Di sepanjang koridor, Hansel berusaha tenang dalam pikirannya yang bercabang-cabang. Ia pasrah dengan sesuatu yang akan menimpannya. Mencoba terlihat baik-baik saja agar orang terdekatnya tidak terbebani dengan permasalahannya itu.

Kini ia mengikuti langkah wali kelasnya menuju ruang yang paling dihindari murid-muris SMA Nusa Bangsa. Di mana lagi kalau bukan ruang BK, tempat yang sering dianggap sebelah mata. Padahal tempat ini bukan untuk panggilan anak-anak bermasalah, bisa juga untuk berkonsultasi.

Rupanya di dalam sana telah duduk seorang pria berseragam cokelat. Seperti menunggu mangsa yang sebentar lagi akan masuk ke kandangnya.

Hansel dan Bu Ina duduk di hadapan Pak Joko—guru BK. Pria itu memasang wajah serius hingga membuat Hansel sedikit terintimidasi.

"Apa kabar Hansel?" tanyanya yang mulai tersenyum.

"Baik, Pak," jawab Hansel lirih.

"Hansel Putra Prasetyo. Kebanggan sekolah, juara 2 olimpiade fisika se kota Pekanbaru. Juara kelas, pintar, dan ganteng pula. Tidak pernah buat onar. Lalu, kenapa kamu bisa dipanggil ke mari?" tanya Pak Joko penasaran dengan jawaban murid di hadapannya, walau ia sudah tau permasalahannya.

Tentu Hansel tau alasan dia ada di sini. Namun, ia ragu untuk menjawab jujur. Terlalu banyak mikir hingga kedua gurunya lama menunggu jawaban darinya.

"Hansel," tegur Bu Ina menyadarkan lamunan Hansel. "Pak Joko bertanya tolong dijawab."

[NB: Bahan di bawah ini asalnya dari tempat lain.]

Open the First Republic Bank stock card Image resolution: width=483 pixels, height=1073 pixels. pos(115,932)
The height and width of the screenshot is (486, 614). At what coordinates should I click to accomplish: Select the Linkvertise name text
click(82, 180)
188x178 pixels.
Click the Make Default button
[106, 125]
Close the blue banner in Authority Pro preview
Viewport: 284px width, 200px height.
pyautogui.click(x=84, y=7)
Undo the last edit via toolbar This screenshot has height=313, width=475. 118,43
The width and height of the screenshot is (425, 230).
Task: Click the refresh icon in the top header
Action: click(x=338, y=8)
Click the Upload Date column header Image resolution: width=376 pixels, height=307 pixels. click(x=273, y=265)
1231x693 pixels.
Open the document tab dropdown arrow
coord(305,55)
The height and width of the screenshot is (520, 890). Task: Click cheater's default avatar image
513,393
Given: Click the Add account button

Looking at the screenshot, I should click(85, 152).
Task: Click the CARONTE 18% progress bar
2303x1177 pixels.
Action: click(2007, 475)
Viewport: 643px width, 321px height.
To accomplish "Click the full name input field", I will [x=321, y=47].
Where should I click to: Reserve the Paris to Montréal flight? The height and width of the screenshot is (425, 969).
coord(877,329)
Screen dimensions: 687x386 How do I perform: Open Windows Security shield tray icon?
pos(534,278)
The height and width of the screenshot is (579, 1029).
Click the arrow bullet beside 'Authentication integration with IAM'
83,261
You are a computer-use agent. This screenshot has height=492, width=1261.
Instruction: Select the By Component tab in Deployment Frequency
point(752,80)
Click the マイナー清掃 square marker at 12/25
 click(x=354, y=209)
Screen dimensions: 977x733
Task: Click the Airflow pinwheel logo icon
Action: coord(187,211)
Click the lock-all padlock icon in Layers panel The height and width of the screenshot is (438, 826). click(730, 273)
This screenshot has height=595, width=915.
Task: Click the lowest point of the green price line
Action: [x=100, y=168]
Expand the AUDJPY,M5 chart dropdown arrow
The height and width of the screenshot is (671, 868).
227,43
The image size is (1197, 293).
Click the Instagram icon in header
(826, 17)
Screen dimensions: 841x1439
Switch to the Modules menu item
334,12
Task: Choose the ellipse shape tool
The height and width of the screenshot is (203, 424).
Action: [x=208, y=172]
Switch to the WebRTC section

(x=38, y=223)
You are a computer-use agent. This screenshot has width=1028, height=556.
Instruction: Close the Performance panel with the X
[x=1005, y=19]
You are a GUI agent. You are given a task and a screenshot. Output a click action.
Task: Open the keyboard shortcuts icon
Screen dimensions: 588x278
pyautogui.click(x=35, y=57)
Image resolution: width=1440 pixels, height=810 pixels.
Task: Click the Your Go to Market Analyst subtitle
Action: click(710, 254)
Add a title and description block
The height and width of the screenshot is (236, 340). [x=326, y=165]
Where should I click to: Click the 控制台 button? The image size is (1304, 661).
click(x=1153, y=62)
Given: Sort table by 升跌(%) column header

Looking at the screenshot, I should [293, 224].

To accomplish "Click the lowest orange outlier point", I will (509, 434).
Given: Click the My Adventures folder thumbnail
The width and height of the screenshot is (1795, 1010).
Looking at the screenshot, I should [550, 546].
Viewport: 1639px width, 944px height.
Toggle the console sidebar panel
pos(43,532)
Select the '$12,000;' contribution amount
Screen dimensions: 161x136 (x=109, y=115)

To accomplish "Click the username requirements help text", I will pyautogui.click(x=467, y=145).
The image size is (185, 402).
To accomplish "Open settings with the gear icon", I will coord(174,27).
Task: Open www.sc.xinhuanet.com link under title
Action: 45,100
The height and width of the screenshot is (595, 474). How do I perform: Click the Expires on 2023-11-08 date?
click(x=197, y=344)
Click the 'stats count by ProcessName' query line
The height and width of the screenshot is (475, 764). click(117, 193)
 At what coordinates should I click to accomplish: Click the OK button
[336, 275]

"Karena gosip yang telah menyebar itu, Pak. Maafkan saya. Saya khilaf. Saya janji nggak akan lakuin itu lagi dan membuat malu," jawab Hansel dengan mata mulai berkaca-kaca dan menunduk karena malu.

"Benar karena foto memalukanmu dengan teman semejamu, Nak. Kami harus berbicara masalah ini dengan orang tuamu dan juga orang tua Miko. Sayangnya, Miko sudah dua hari tidak masuk. Bapak akan menelpon orang tua kalian untuk datang ke mari, kalau bisa hari ini."

Tubuh cowok ramah itu bergetar. Cepat atau lambat pasti orang tuanya akan tau. Siap-siaplah ia akan dibantai. Tamat sudah riwayat Hansel.

Pak Joko menelpon nomor ponsel Prastyo—ayahnya Hansel-Gretel. Beliau tidak bisa datang karena sibuk bekerja di kantor. Namun, ia akan meminta Santi—istrinya Prasetyo—untuk datang ke sekolah. Sedangkan orang tua Miko satu pun tidak bisa hadir karena mereka saat ini berada di Malaysia. Mereka janji akan hadir 3 hari lagi untuk membahas permasalahan anak semata wayang mereka.

Sebelum Santi datang, Bu Ina dan Pak Joko merubah topik dengan menanyakan seputar kehidupan pribadi Hansel di sekolah dan di rumah. Hansel pun menceritakannya.

***

Prasetyo menelpon Santi untuk datang ke sekolah. Santi mengira Gretel membuat ulah lagi di sekolah. Awalnya ia kecewa karena sempat mengira putrinya itu sudah berubah. Namun kali ini lebih parah. Anak kebanggaan, yang tersayang, rupanya lebih bermasalah dari yang sering membuat onar.

Santi telah berdiskusi dengan guru BK dan wali kelas, Hansel. Sungguh tidak disangka putranya seperti itu. Bisa-bisanya ketahuan berciuman dengan sesama jenis. Lawan jenis saja belum tentu dimaklumi.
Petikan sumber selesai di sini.